## Excerpted passage
Coincidentally, the ACLU made headlines that same day with a report on the astounding volume of marijuana busts nationwide. In 2010 police across the country made more than 784,000 arrests for pot possession—one every 37 seconds.

On first glance the issues may appear unrelated. But you don't have to be smoking anything to see that they're actually intertwined, for the simple reason that the crackdown on small-time marijuana users has become staggeringly expensive.

A little background. Two years ago my colleague Ben Joravsky and I began exploring the impact of local pot policies. We found that Chicago is divided by a grass gap: even though marijuana is used at similar rates across racial groups, African-Americans accounted for 78 percent of those arrested, 89 percent of those convicted, and 92 percent of those jailed for low-level possession.

The ACLU report confirmed that the gap extends nationwide, "in all regions of the country, in counties large and small, urban and rural, wealthy and poor, and with large and small Black populations." On average, blacks are four times as likely as whites to be busted for marijuana possession; in Illinois the black arrest rate is eight times the white rate, the third-widest gap in the nation.

## Provided material

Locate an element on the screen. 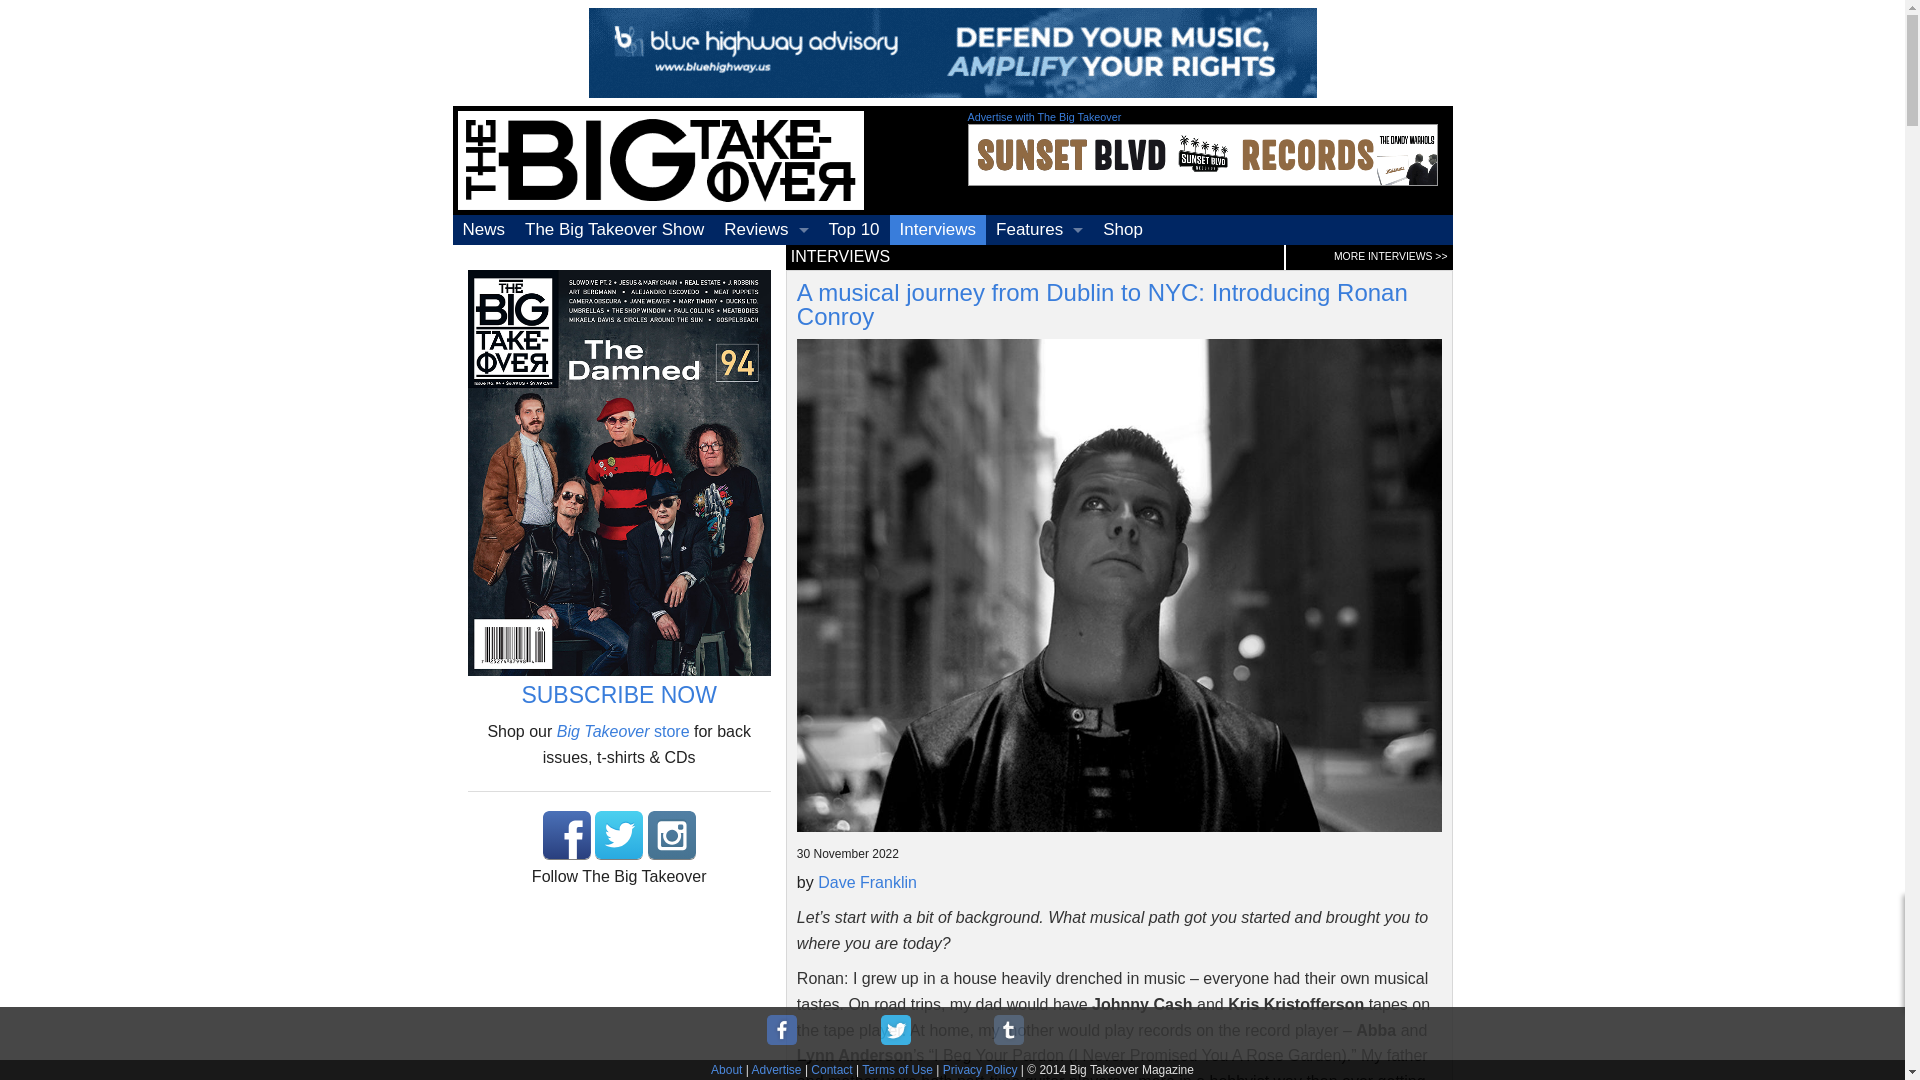 The width and height of the screenshot is (1920, 1080). Top 10 is located at coordinates (852, 230).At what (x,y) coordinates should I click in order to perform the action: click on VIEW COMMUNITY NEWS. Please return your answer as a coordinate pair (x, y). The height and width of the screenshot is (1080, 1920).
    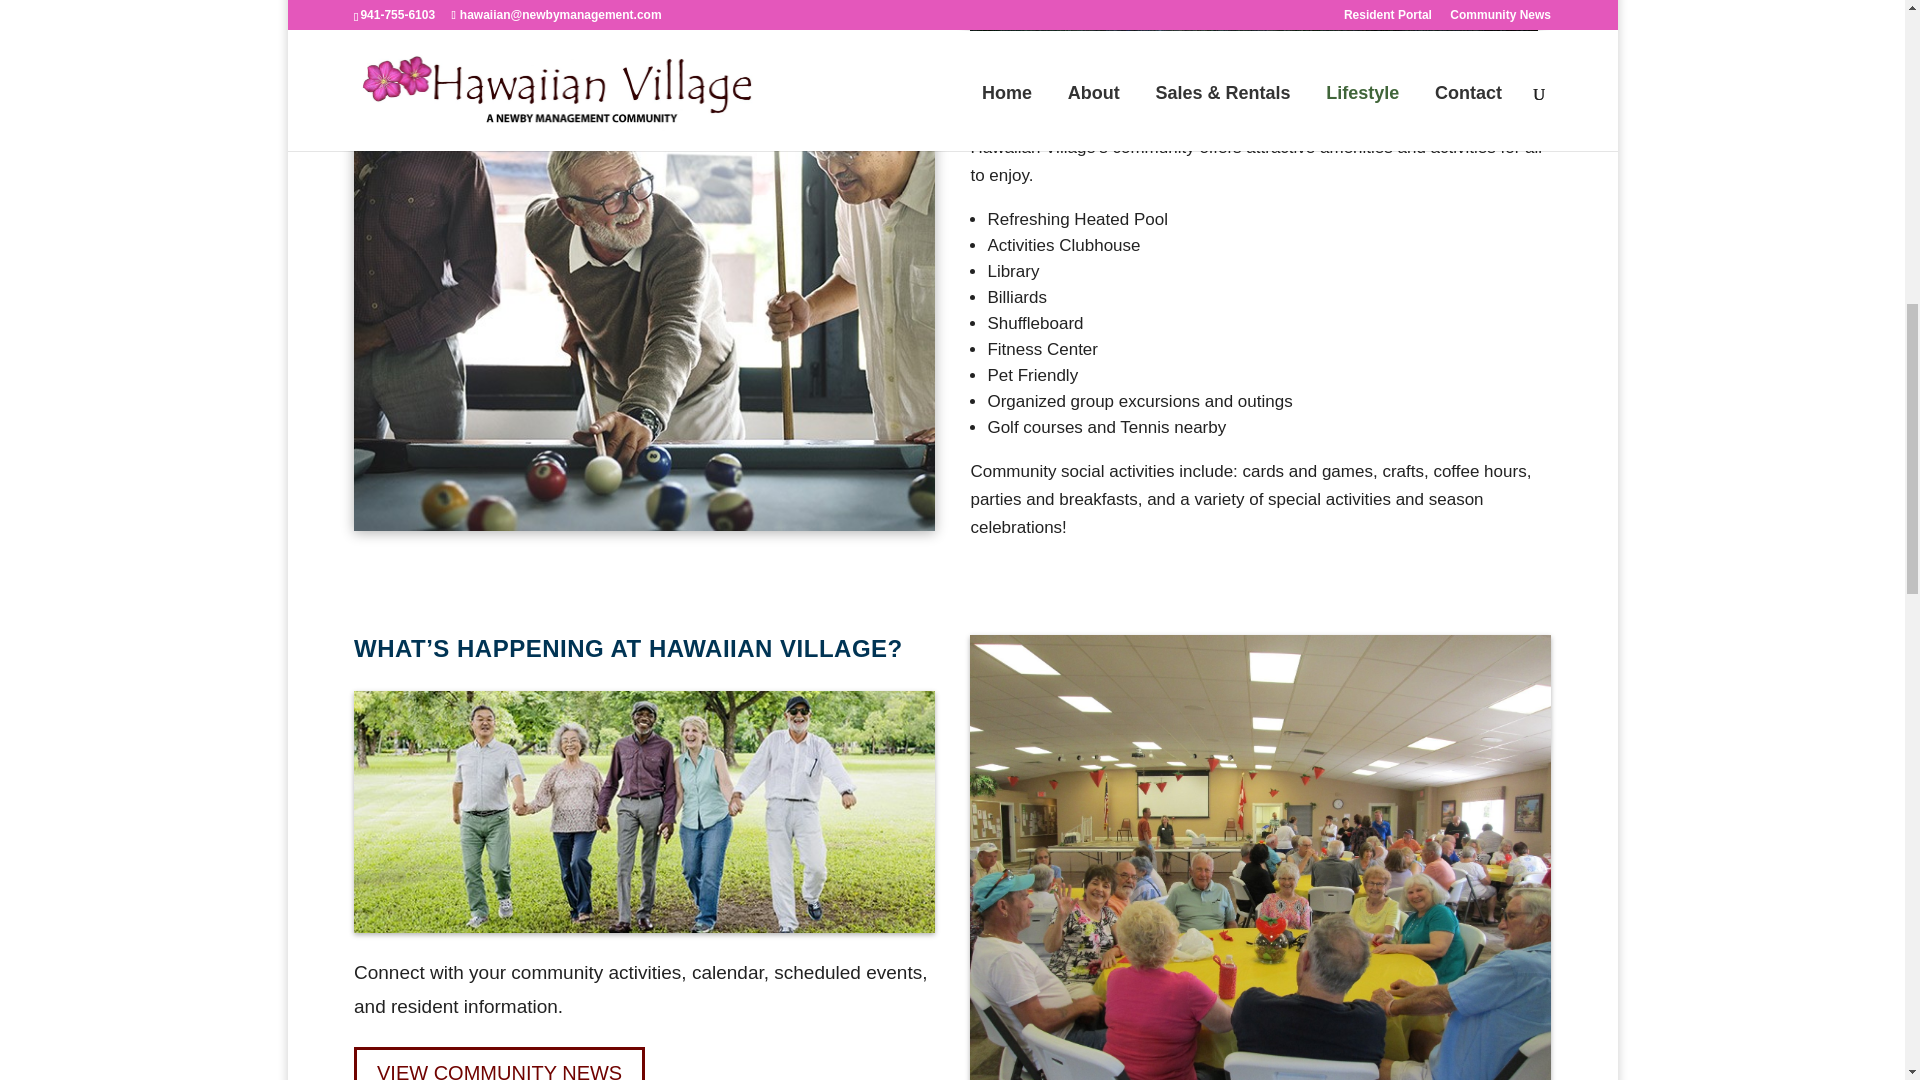
    Looking at the image, I should click on (499, 1063).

## Goals
a - Summarize the passage on marijuana arrests in two sentences.
b - Return the passage on marijuana arrests from "On first glance" up to and including "become staggeringly expensive.".
c - Turn the paragraph of the passage on marijuana arrests that begins "A little background." into a bulleted list that keeps its main facts.

## Answers to the exercises
a - An ACLU report found that police nationwide made more than 784,000 arrests for marijuana possession in 2010, and the crackdown on small-time users has become staggeringly expensive. Local Chicago research and the ACLU report both show a racial gap in enforcement: although marijuana is used at similar rates across racial groups, blacks are four times as likely as whites to be arrested for possession, and in Illinois the black arrest rate is eight times the white rate.

b -
On first glance the issues may appear unrelated. But you don't have to be smoking anything to see that they're actually intertwined, for the simple reason that the crackdown on small-time marijuana users has become staggeringly expensive.

c -
- Two years ago, the writer and colleague Ben Joravsky began exploring the impact of local pot policies.
- They found that Chicago is divided by a "grass gap."
- Marijuana is used at similar rates across racial groups.
- For low-level possession, African-Americans nonetheless accounted for 78 percent of those arrested, 89 percent of those convicted, and 92 percent of those jailed.